New analysis finds dramatic effect on emissions in state
Minnesota’s commitment to biodiesel use has paid off with a direct and lasting impact on air quality, according to new figures released by the American Lung Association of Minnesota (ALAMN).
“I think the amount and scale of the air pollution we are preventing right now by blending biodiesel would surprise many people,” says Robert Moffitt, director of media relations for ALAMN. “For example, each year the current summer and winter blends we are using are estimated to prevent 163 tons of particulate matter, 216 tons of hydrocarbon and 1,820 tons of carbon monoxide emissions.”
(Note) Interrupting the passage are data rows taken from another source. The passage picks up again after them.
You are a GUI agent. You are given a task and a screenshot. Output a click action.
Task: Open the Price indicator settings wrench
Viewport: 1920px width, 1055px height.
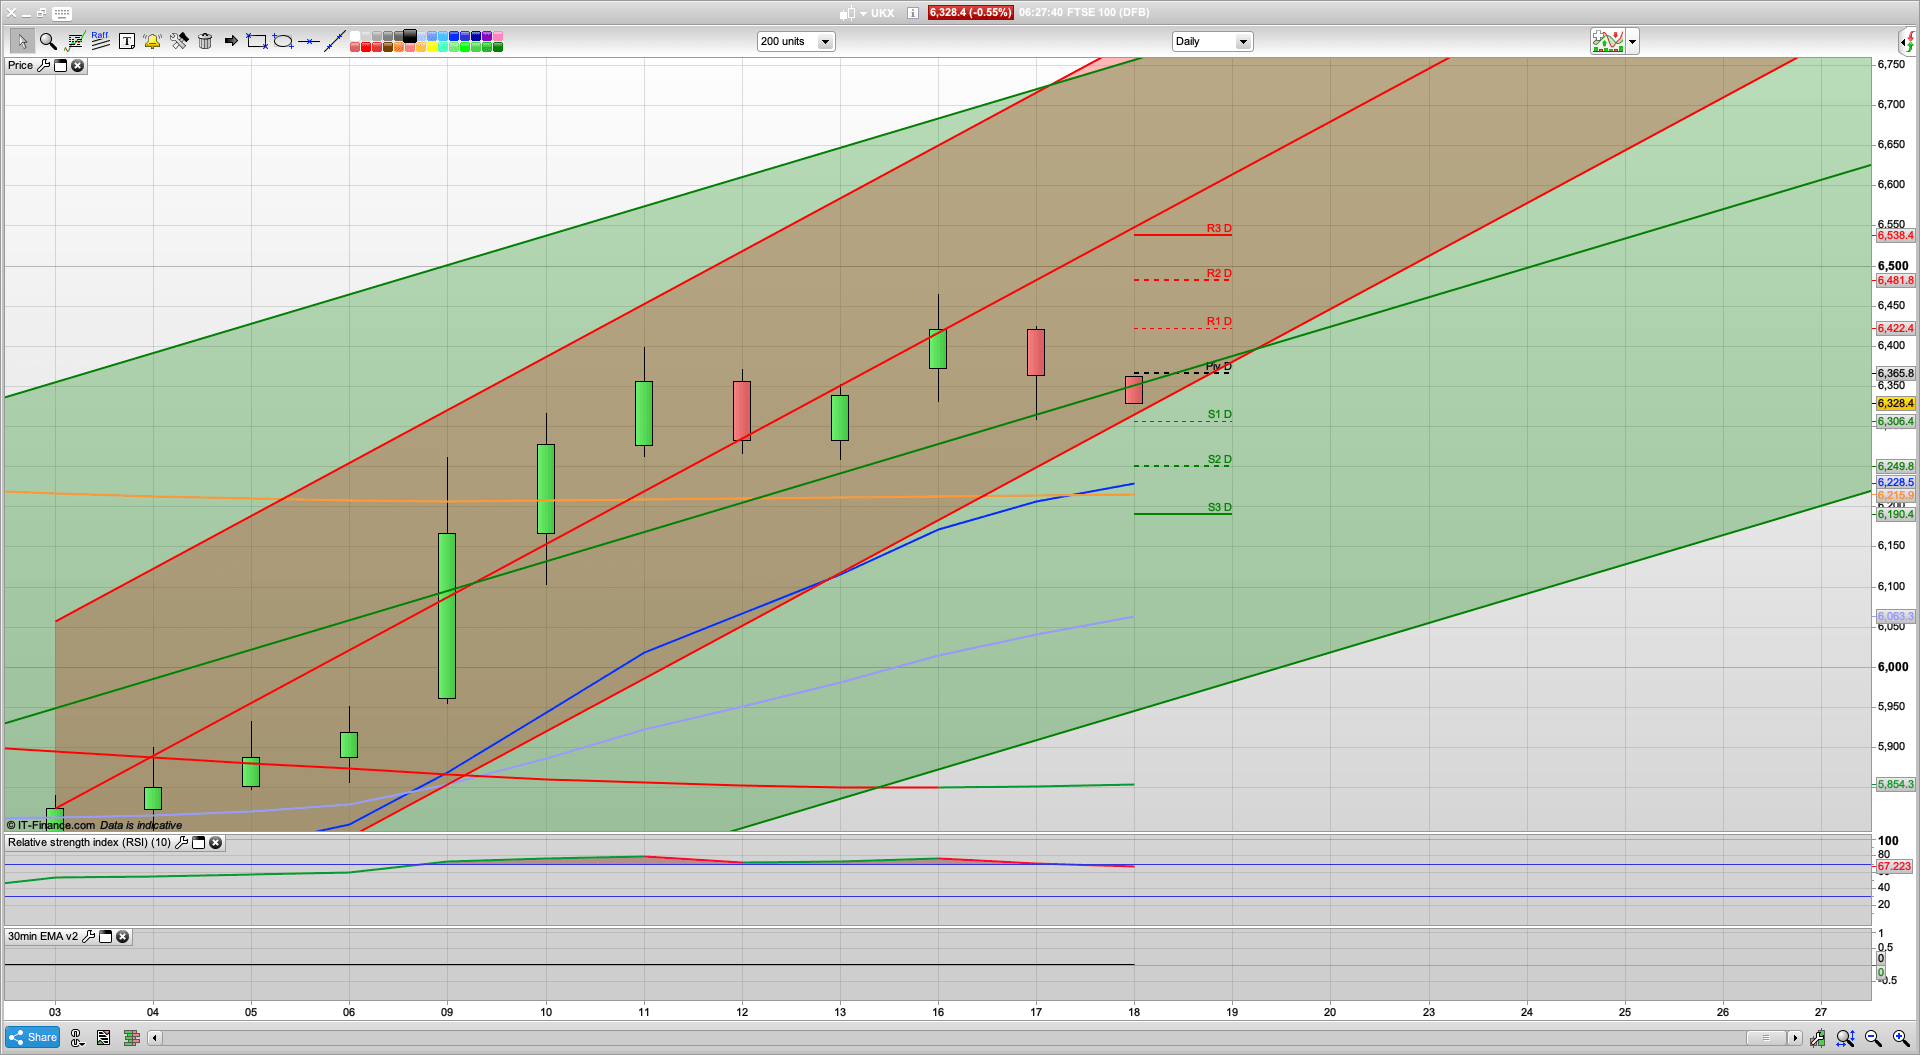45,65
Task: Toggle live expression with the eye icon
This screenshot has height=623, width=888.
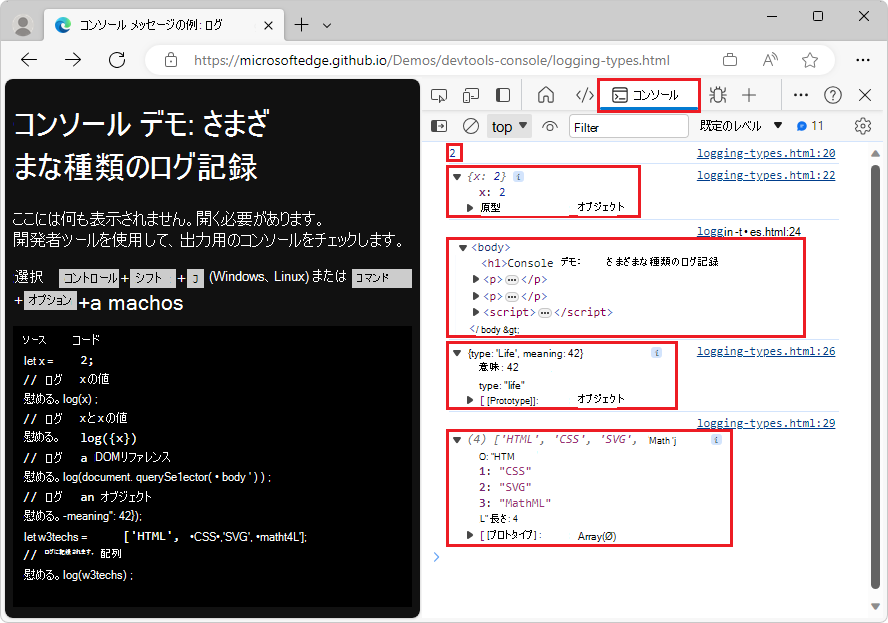Action: click(547, 126)
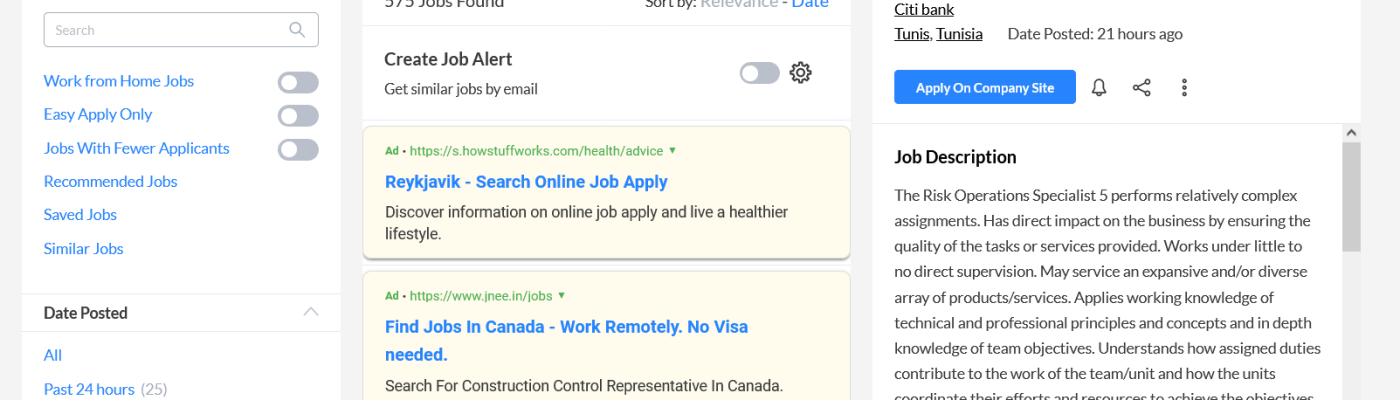The width and height of the screenshot is (1400, 400).
Task: Click the search magnifier icon
Action: [x=297, y=30]
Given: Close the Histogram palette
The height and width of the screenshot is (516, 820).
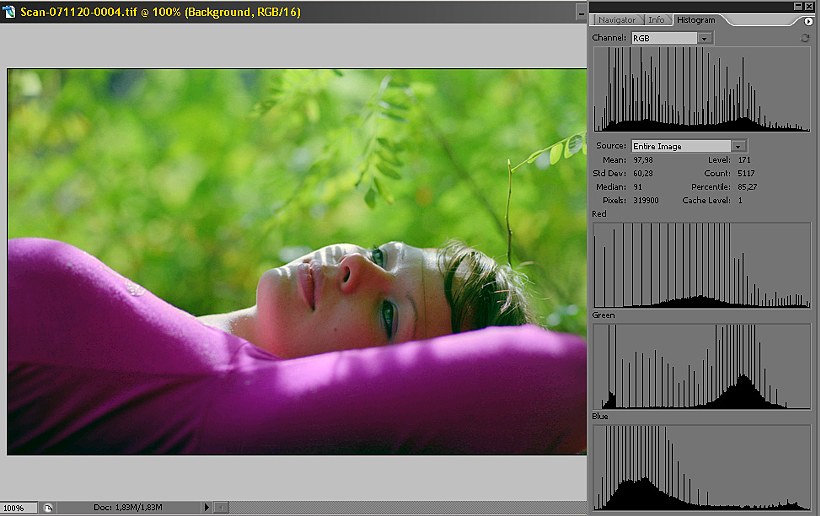Looking at the screenshot, I should point(808,6).
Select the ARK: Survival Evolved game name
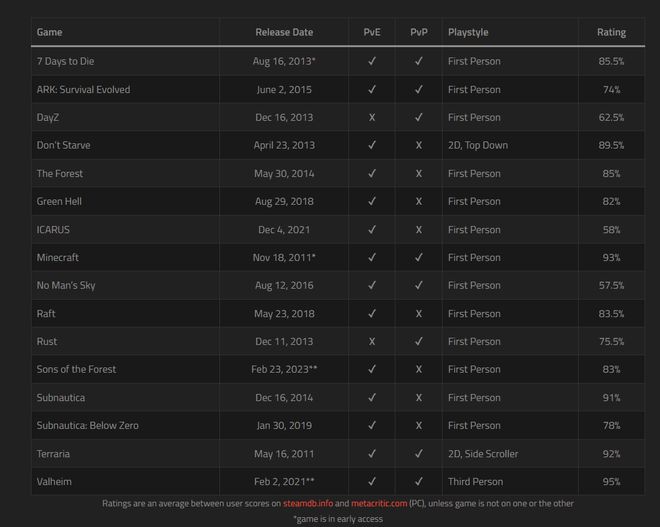The height and width of the screenshot is (527, 660). click(83, 90)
The current use of B5 and B10 blends, Moffitt says, is equal to removing 128,000 passenger vehicles from Minnesota’s roads each year.
ALAMN also found that during the 10-year period with biodiesel as a fuel standard for Minnesota, a reduction of more than 7.4 billion pounds of carbon dioxide, which is equivalent to more than 3.7 million tons of carbon dioxide, has already been realized.
“While the newer diesel engines have sophisticated emissions control features, it will still be many years before all of the diesel engines in use have them,” said Moffitt. “As our scientific and medical understanding of the health effects of air pollution improves, our federal air quality standards get tougher. That’s exactly how the Clean Air Act was meant to work, and with some help from cleaner-burning fuels like biodiesel, all of Minnesota’s counties currently meet federal air quality standards.”